Financial Sector Incentive (FSI) Scheme:
The FSI scheme covers a broad range of financial institutions, including bond intermediaries, derivative traders, fund managers, equity capital market intermediaries, operational headquarters, providers of high-value-added processing services supporting financial activities, providers of trustee and custodian services, and trust management or administration services. Financial institutions that plan to expand their Singapore operations and are prepared to meet various strict qualifying conditions may apply for this incentive.
Under the FSI scheme, income from certain high growth, high-value-added activities, such as services and transactions relating to the bond market, derivatives market, equity market, and credit facilities syndication, may be taxed at 5%, while a broader range of financial activities will qualify for a 13.5% tax rate.
The concessionary tax rates available under the FSI scheme will be revised to either 10% or 13.5% for new awards and renewals of existing awards approved on or after 1 January 2024.
Finance & Treasury Centre (FTC):
Income derived by an FTC from approved FTC activities is taxed at a reduced rate of 8% or 10%. Approved activities include international treasury and fund management activities, corporate finance and advisory services, economic and investment research and analysis, and credit control and administration.
Interest payments to overseas banks and approved network companies are also exempt from WHT (Withholding taxes) where the funds borrowed are used for approved activities.
Debt Securities Incentives:
A package of tax concessions is available to various players in the Singapore bond market, including those involved in certain Islamic financing arrangements.
Insurance Business Development (IBD) Scheme:
The IBD scheme is an umbrella incentive for the insurance sector. Incentives offered under this scheme include a 10% concessionary tax rate for qualifying income of life, general, and composite insurers from carrying on insurance businesses from Singapore, and income derived from the provision of insurance broking and advisory services. This includes income from marine hull and liability insurance and captive insurance businesses.
Real Estate Investment Trusts (REITs):
Distributions made to foreign non-individual investors by a listed REIT out of rental income from Singapore real estate are subject to a reduced tax rate of 10%, subject to certain conditions being met.
Listed REITs investing in foreign properties can apply for tax exemption for certain foreign income received in Singapore. Distributions out of this income similarly are exempt.
Tax transparency treatment may be accorded for specified income of Singapore-listed REIT Exchange-Traded Funds (REIT-ETFs) so that there will be parity in tax treatment between investing in individual S-REITs and via REIT-ETFs with investments in S-REITs.
As a concession, Singapore-listed REITs are allowed to claim GST on expenses incurred for their business and for their special purpose vehicles, regardless of whether the REIT is eligible for GST registration, subject to a specified formula and certain conditions.

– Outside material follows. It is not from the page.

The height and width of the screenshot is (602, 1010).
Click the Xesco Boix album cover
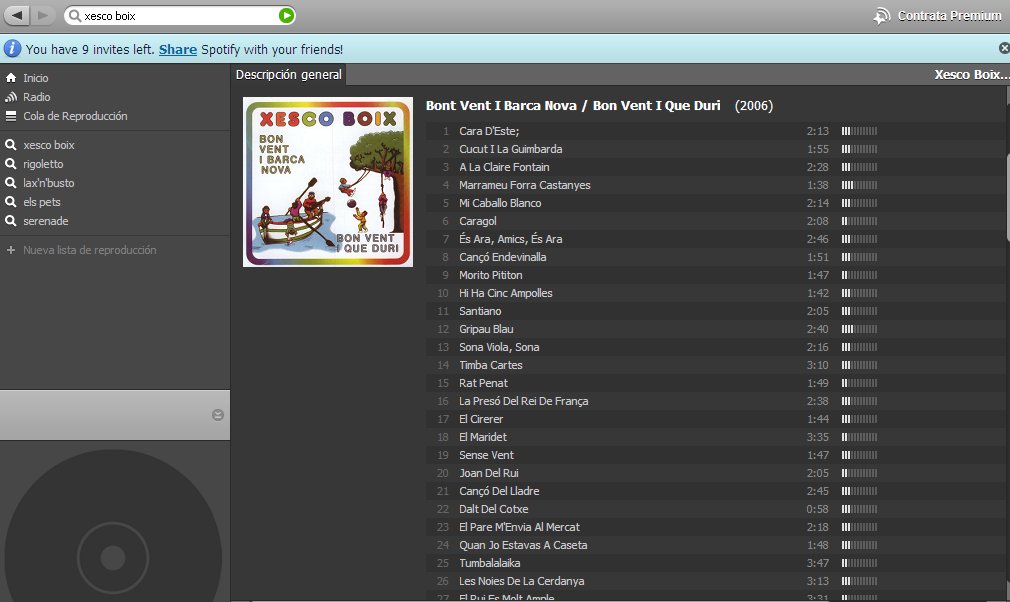(x=328, y=182)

Islamic Financing Arrangements:
The income tax, stamp duty, and GST treatment of prescribed Islamic financing arrangements and Islamic debt securities (Sukuk) are aligned with that of the conventional financing contracts to which they are economically equivalent, subject to certain conditions.
Infrastructure Project Finance Incentives:
Tax exemption is available for income earned from qualifying investments in qualifying infrastructure projects/assets. Income from qualifying project debt securities is also exempt. FSI companies that provide project finance advisory services related to qualifying projects/assets may enjoy certain tax concessions for their qualifying income.
Sovereign Wealth Funds:
Tax exemption is available for income derived by a sovereign fund entity and an approved foreign government-owned entity from funds managed in Singapore.
Singapore Variable Capital Companies (VCC):
A VCC is treated as a company and a single entity for tax purposes. The tax exemptions for income from funds managed in Singapore and the existing GST remission for funds are extended to qualifying VCC. A 10% concessionary tax rate under FSI incentive for fund managers has been extended to approved fund managers managing an incentivised VCC.